Yes, I was implying that the Golden Rule, or a variation, can pull us out of the social and economic mess that we find ourselves. All 6 ½ billion of us have so much alike, why do we choose to magnify the tiny gaps between our alikeness? By choosing to ignore the differences, life is easier for me and there is less friction between those that I work with.
An Earth-sized problem isn’t going to be eliminated by “nuking” it. Consider sitting across the table from an opponent and treating them respectfully simply because they are human. When I take a step back from the over-analyzed political solutions proposed, I realize how much of a temporary antidote they are. Fundamental change is necessary: the ability to maturely negotiate and put precedent disputes aside.

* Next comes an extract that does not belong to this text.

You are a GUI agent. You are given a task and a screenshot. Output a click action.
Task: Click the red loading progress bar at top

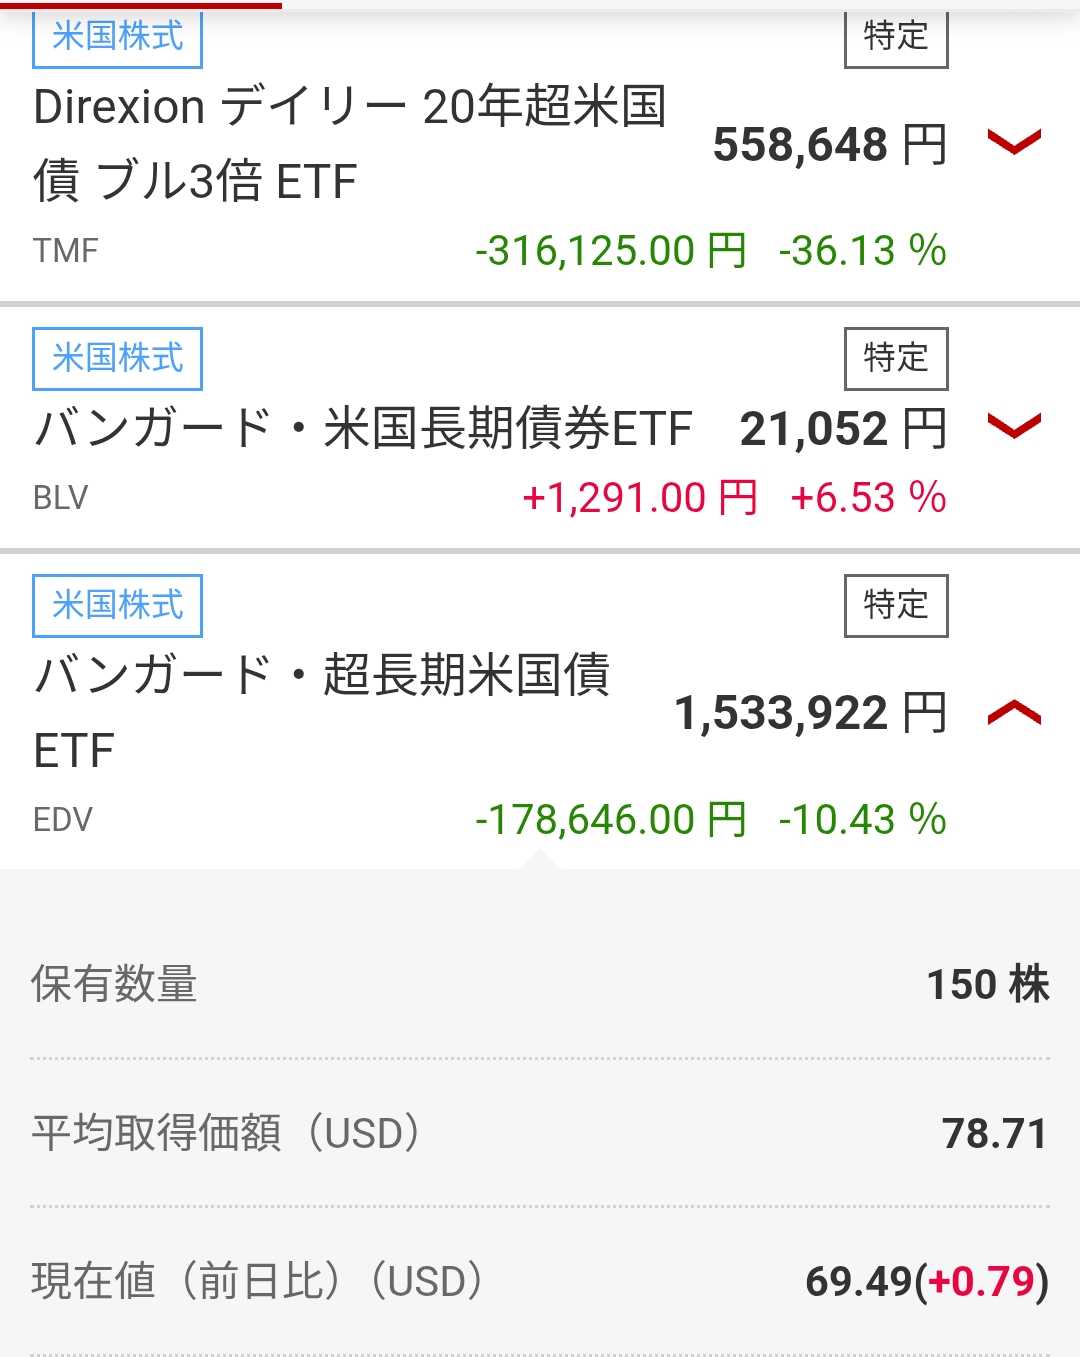140,4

This notion of universal acceptance would trickle down from our politicians to our working class. Feelings of hostility between nations of people diminish drastically. War hawks, think logically; the less money spent on war, the more opportunity for tax reductions. I often think about how much different our lives would be if there was less generalizing, fewer grudges, and less hate. It would be the ultimate remedy for conflict that grasps so harshly onto our international relationships.
I believe it’s time for all of us to take a field trip back to third grade and remember how we were taught to treat people with respect. Look for excuses to value someone, not excuses to treat them inferior.